- [WORK TO BE COMPLETED]
Give back the full listing exactly as it appears below.

------ RECORDS FOR THE TASK ------

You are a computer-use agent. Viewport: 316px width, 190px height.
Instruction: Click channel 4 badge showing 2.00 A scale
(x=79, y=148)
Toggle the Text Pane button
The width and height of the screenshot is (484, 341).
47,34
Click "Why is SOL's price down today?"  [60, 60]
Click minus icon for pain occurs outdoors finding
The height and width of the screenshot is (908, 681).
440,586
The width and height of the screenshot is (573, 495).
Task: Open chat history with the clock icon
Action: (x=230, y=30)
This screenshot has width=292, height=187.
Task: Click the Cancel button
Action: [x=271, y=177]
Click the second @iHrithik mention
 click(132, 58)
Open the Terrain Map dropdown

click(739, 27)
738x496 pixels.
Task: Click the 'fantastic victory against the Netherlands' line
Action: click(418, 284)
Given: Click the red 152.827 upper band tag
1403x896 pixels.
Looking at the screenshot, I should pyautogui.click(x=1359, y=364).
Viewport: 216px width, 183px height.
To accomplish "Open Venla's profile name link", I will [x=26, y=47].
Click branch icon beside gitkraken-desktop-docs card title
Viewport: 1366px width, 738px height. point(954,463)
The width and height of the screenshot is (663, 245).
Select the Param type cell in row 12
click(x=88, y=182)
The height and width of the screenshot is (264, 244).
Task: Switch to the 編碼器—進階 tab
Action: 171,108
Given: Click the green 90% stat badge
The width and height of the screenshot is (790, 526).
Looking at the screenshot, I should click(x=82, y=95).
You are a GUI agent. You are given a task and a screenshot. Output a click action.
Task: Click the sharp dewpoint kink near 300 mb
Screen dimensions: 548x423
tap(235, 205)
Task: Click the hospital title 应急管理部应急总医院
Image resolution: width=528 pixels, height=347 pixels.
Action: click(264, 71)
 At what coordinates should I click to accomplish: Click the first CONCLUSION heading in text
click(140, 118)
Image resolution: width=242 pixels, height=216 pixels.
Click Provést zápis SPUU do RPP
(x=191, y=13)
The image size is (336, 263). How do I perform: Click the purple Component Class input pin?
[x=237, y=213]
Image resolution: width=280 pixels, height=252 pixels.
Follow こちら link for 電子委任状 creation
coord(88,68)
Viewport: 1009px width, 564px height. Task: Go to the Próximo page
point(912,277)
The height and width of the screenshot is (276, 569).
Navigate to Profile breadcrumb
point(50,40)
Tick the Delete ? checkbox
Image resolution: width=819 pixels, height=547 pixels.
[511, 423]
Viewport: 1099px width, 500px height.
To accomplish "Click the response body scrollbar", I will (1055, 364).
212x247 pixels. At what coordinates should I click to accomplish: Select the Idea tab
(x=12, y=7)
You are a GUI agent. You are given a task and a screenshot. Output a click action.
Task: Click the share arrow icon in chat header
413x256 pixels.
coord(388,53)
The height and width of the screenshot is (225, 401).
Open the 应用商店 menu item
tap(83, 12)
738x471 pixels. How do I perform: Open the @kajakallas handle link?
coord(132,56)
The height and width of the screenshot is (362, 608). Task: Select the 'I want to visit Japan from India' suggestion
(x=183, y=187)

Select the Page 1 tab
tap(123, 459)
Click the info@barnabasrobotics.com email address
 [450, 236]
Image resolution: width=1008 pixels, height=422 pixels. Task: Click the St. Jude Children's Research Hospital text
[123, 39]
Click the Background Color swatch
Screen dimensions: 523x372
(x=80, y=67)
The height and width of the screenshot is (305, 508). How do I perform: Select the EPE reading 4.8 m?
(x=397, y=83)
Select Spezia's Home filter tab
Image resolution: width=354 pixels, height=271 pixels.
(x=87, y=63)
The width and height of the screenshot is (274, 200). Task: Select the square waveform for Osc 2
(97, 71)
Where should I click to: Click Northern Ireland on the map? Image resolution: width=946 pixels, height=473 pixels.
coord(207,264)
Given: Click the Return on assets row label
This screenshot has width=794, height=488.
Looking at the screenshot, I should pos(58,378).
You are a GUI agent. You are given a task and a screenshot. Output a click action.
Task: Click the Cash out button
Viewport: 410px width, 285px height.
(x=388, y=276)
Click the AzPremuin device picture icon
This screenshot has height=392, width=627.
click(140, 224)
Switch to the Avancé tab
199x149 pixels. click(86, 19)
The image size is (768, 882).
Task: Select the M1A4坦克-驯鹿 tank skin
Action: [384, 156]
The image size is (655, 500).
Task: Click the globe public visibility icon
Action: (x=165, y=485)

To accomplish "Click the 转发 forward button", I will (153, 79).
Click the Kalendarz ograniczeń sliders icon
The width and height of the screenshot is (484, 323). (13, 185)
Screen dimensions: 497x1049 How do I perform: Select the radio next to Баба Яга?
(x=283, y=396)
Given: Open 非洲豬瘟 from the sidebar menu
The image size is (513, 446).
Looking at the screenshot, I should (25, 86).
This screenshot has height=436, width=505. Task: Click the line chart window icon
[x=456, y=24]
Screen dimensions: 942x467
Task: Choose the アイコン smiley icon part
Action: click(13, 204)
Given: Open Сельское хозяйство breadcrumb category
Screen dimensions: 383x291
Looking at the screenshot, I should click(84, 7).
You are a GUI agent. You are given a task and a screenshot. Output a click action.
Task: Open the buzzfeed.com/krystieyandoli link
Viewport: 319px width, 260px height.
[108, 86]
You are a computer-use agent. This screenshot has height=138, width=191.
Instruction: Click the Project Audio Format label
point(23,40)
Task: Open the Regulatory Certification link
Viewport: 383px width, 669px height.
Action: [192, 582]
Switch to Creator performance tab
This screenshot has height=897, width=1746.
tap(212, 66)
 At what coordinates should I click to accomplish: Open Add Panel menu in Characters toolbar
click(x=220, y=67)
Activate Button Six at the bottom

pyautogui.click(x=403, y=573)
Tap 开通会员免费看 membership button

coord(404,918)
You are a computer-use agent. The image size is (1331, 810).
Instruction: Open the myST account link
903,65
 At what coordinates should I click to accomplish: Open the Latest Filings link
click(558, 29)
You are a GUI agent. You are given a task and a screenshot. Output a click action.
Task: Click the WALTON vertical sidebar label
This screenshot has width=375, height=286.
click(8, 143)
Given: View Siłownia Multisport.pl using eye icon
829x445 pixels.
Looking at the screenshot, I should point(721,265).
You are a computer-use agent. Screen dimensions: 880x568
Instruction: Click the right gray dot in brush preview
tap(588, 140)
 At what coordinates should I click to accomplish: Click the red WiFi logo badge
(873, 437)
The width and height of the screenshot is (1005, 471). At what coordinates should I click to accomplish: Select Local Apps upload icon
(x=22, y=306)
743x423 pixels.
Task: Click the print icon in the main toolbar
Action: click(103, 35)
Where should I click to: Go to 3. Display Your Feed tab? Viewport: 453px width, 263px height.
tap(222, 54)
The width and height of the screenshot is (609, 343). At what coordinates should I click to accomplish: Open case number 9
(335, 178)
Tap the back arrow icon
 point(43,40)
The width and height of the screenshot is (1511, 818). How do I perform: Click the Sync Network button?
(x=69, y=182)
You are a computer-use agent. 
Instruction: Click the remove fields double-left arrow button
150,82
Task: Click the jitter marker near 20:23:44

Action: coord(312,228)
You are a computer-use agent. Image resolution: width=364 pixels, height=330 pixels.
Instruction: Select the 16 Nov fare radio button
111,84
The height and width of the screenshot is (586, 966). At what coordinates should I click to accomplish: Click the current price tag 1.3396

------

- [EXERCISE OUTPUT]
You are a computer-use agent. Viewport: 316px width, 190px height.
Instruction: Click channel 4 badge showing 2.00 A scale
(x=79, y=148)
Toggle the Text Pane button
The width and height of the screenshot is (484, 341).
47,34
Click "Why is SOL's price down today?"  [60, 60]
Click minus icon for pain occurs outdoors finding
The height and width of the screenshot is (908, 681).
440,586
The width and height of the screenshot is (573, 495).
Task: Open chat history with the clock icon
Action: (x=230, y=30)
This screenshot has width=292, height=187.
Task: Click the Cancel button
Action: [x=271, y=177]
Click the second @iHrithik mention
 click(132, 58)
Open the Terrain Map dropdown

click(739, 27)
738x496 pixels.
Task: Click the 'fantastic victory against the Netherlands' line
Action: click(418, 284)
Given: Click the red 152.827 upper band tag
1403x896 pixels.
Looking at the screenshot, I should pyautogui.click(x=1359, y=364).
Viewport: 216px width, 183px height.
To accomplish "Open Venla's profile name link", I will [x=26, y=47].
Click branch icon beside gitkraken-desktop-docs card title
Viewport: 1366px width, 738px height. point(954,463)
The width and height of the screenshot is (663, 245).
Select the Param type cell in row 12
click(x=88, y=182)
The height and width of the screenshot is (264, 244).
Task: Switch to the 編碼器—進階 tab
Action: 171,108
Given: Click the green 90% stat badge
The width and height of the screenshot is (790, 526).
Looking at the screenshot, I should click(x=82, y=95).
You are a GUI agent. You are given a task and a screenshot. Output a click action.
Task: Click the sharp dewpoint kink near 300 mb
Screen dimensions: 548x423
tap(235, 205)
Task: Click the hospital title 应急管理部应急总医院
Image resolution: width=528 pixels, height=347 pixels.
Action: click(264, 71)
 At what coordinates should I click to accomplish: Click the first CONCLUSION heading in text
click(140, 118)
Image resolution: width=242 pixels, height=216 pixels.
Click Provést zápis SPUU do RPP
(x=191, y=13)
The image size is (336, 263). How do I perform: Click the purple Component Class input pin?
[x=237, y=213]
Image resolution: width=280 pixels, height=252 pixels.
Follow こちら link for 電子委任状 creation
coord(88,68)
Viewport: 1009px width, 564px height. Task: Go to the Próximo page
point(912,277)
The height and width of the screenshot is (276, 569).
Navigate to Profile breadcrumb
point(50,40)
Tick the Delete ? checkbox
Image resolution: width=819 pixels, height=547 pixels.
[511, 423]
Viewport: 1099px width, 500px height.
To accomplish "Click the response body scrollbar", I will (1055, 364).
212x247 pixels. At what coordinates should I click to accomplish: Select the Idea tab
(x=12, y=7)
You are a GUI agent. You are given a task and a screenshot. Output a click action.
Task: Click the share arrow icon in chat header
413x256 pixels.
coord(388,53)
The height and width of the screenshot is (225, 401).
Open the 应用商店 menu item
tap(83, 12)
738x471 pixels. How do I perform: Open the @kajakallas handle link?
coord(132,56)
The height and width of the screenshot is (362, 608). Task: Select the 'I want to visit Japan from India' suggestion
(x=183, y=187)

Select the Page 1 tab
tap(123, 459)
Click the info@barnabasrobotics.com email address
 [450, 236]
Image resolution: width=1008 pixels, height=422 pixels. Task: Click the St. Jude Children's Research Hospital text
[123, 39]
Click the Background Color swatch
Screen dimensions: 523x372
(x=80, y=67)
The height and width of the screenshot is (305, 508). How do I perform: Select the EPE reading 4.8 m?
(x=397, y=83)
Select Spezia's Home filter tab
Image resolution: width=354 pixels, height=271 pixels.
(x=87, y=63)
The width and height of the screenshot is (274, 200). Task: Select the square waveform for Osc 2
(97, 71)
Where should I click to: Click Northern Ireland on the map? Image resolution: width=946 pixels, height=473 pixels.
coord(207,264)
Given: Click the Return on assets row label
This screenshot has width=794, height=488.
Looking at the screenshot, I should pos(58,378).
You are a GUI agent. You are given a task and a screenshot. Output a click action.
Task: Click the Cash out button
Viewport: 410px width, 285px height.
(x=388, y=276)
Click the AzPremuin device picture icon
This screenshot has height=392, width=627.
click(140, 224)
Switch to the Avancé tab
199x149 pixels. click(86, 19)
The image size is (768, 882).
Task: Select the M1A4坦克-驯鹿 tank skin
Action: [384, 156]
The image size is (655, 500).
Task: Click the globe public visibility icon
Action: (x=165, y=485)

To accomplish "Click the 转发 forward button", I will (153, 79).
Click the Kalendarz ograniczeń sliders icon
The width and height of the screenshot is (484, 323). (13, 185)
Screen dimensions: 497x1049 How do I perform: Select the radio next to Баба Яга?
(x=283, y=396)
Given: Open 非洲豬瘟 from the sidebar menu
The image size is (513, 446).
Looking at the screenshot, I should (25, 86).
This screenshot has height=436, width=505. Task: Click the line chart window icon
[x=456, y=24]
Screen dimensions: 942x467
Task: Choose the アイコン smiley icon part
Action: click(13, 204)
Given: Open Сельское хозяйство breadcrumb category
Screen dimensions: 383x291
Looking at the screenshot, I should click(84, 7).
You are a GUI agent. You are given a task and a screenshot. Output a click action.
Task: Open the buzzfeed.com/krystieyandoli link
Viewport: 319px width, 260px height.
[108, 86]
You are a computer-use agent. This screenshot has height=138, width=191.
Instruction: Click the Project Audio Format label
point(23,40)
Task: Open the Regulatory Certification link
Viewport: 383px width, 669px height.
Action: [192, 582]
Switch to Creator performance tab
This screenshot has height=897, width=1746.
tap(212, 66)
 At what coordinates should I click to accomplish: Open Add Panel menu in Characters toolbar
click(x=220, y=67)
Activate Button Six at the bottom

pyautogui.click(x=403, y=573)
Tap 开通会员免费看 membership button

coord(404,918)
You are a computer-use agent. The image size is (1331, 810).
Instruction: Open the myST account link
903,65
 At what coordinates should I click to accomplish: Open the Latest Filings link
click(558, 29)
You are a GUI agent. You are given a task and a screenshot. Output a click action.
Task: Click the WALTON vertical sidebar label
This screenshot has width=375, height=286.
click(8, 143)
Given: View Siłownia Multisport.pl using eye icon
829x445 pixels.
Looking at the screenshot, I should point(721,265).
You are a computer-use agent. Screen dimensions: 880x568
Instruction: Click the right gray dot in brush preview
tap(588, 140)
 At what coordinates should I click to accomplish: Click the red WiFi logo badge
(873, 437)
The width and height of the screenshot is (1005, 471). At what coordinates should I click to accomplish: Select Local Apps upload icon
(x=22, y=306)
743x423 pixels.
Task: Click the print icon in the main toolbar
Action: click(103, 35)
Where should I click to: Go to 3. Display Your Feed tab? Viewport: 453px width, 263px height.
tap(222, 54)
The width and height of the screenshot is (609, 343). At what coordinates should I click to accomplish: Open case number 9
(335, 178)
Tap the back arrow icon
 point(43,40)
The width and height of the screenshot is (1511, 818). How do I perform: Click the Sync Network button?
(x=69, y=182)
You are a computer-use agent. 
Instruction: Click the remove fields double-left arrow button
150,82
Task: Click the jitter marker near 20:23:44

Action: coord(312,228)
You are a computer-use agent. Image resolution: width=364 pixels, height=330 pixels.
Instruction: Select the 16 Nov fare radio button
111,84
The height and width of the screenshot is (586, 966). At what coordinates should I click to accomplish: Click the current price tag 1.3396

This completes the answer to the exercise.